When he got to the prison a notice had been posted outside, telling of Bibi’s execution. James began to shout and shake the gates violently. The same policeman came to the gates and let him in.

“Follow me.” He said, waiting for James to stop bellowing. The policeman led the distraught man to a prison-cell, where a coffin lay on two trestles. It was Bibi. He was quickly led out. James did not want to stay.

The sergeant followed him.

“Will you come with me?”

 They went into an office, where stood a single telephone and a desk.

“I would like you to tell Miss Ashley Driver that Prisoner 456554, Afsana, Bibi was hanged this morning at civil dawn. No reports have yet been made to avoid any trouble you understand. Mrs. Driver requested the body on behalf of Bibi’s family.”

James made the call, as if it was supposed to help Bibi.. It was taken by a servant.

          Waiting in the office, James stared ahead at the social flies on the window pane.  It was all loss now. Ashley would spirit them both away in boxes, the newly dead and the barely living.

          He saw the girl from the boarding house, standing by the car.  She was wearing her traditional cotton apron, tibisiri fibre beads and wore a headdress and leg bands, a necklace and decorations in her ear and nose. Her face was a painted Morpho butterfly.

          Ashley arrived in the late afternoon in the harsh noontide. Her chauffeur, the son of the servant- couple, was seated at the wheel, staring ahead at the doorway through which Missa had vanished.  From the office windows, which looked out to the street and into the courtyard, James saw Ashley step into the room. James was stopped from going in again by the sergeant who took him to one side. The policeman began to take notes. James thought he could hear Ashley talking to the coffin he knew her fine, sharp voice. She seemed to be in a trance.
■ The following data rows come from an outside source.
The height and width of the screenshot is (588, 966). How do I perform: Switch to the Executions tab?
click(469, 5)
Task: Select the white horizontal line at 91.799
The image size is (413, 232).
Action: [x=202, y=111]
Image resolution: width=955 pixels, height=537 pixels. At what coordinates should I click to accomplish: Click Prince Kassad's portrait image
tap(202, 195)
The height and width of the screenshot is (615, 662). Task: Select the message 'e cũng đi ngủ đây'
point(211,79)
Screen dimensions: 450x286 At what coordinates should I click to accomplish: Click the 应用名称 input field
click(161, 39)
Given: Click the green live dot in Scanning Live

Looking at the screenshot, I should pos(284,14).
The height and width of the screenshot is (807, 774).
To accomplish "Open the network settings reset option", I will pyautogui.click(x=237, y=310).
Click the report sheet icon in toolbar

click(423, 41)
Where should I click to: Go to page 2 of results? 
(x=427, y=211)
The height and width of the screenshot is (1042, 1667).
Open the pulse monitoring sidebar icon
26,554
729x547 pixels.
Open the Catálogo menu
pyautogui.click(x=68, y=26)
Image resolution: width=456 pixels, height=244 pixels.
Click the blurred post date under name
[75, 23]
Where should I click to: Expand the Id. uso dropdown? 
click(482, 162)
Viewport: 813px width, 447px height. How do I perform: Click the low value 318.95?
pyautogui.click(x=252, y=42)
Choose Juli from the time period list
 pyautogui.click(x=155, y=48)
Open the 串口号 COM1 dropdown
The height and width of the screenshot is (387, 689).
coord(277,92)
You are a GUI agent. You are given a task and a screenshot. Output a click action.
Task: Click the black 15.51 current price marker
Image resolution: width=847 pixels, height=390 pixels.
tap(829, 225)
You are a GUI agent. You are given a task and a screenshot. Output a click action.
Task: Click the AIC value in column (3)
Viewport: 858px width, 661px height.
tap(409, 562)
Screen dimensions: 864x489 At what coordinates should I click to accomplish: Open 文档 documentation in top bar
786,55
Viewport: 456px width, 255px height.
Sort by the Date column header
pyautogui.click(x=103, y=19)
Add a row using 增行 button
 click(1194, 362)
          The child looked up at James,

          “Yu saved that life yet?”

          “No”

          “Well hurry up. I want to see her.”

          “She’s dead.”

          ”Then hurry up.”

          There were tears in the child’s eyes. James stepped into the street to see if the child’s mother was around. The child darted inside the courtyard and stared defiantly at James.

          “Hurry up.”

          James heard a terrible, eerie scream. Ashley walked out, to be met by the policeman. Protesting she was led away by two guards and the policeman.

          The little girl ran into the cell. James ran after her, hoping to stop her entering it.

          James heard the child cry. He turned the corner. Bibi was standing there beside the coffin. She put her arms around James.

          “Sorry. I couldn’t tell you before. James, you hearin’me?”

          The police sergeant came back to find James. He stared drily at the girl who was dancing and singing in the desolate prison cell.

          “I think I need to explain, Sir. Bibi works for the police, but we have to keep it secret. We set up her being hanged, to get a confession from Mrs Driver. She liked to boast.”

          The little girl stared up at them.

          “You kissed. Now you have to marry.”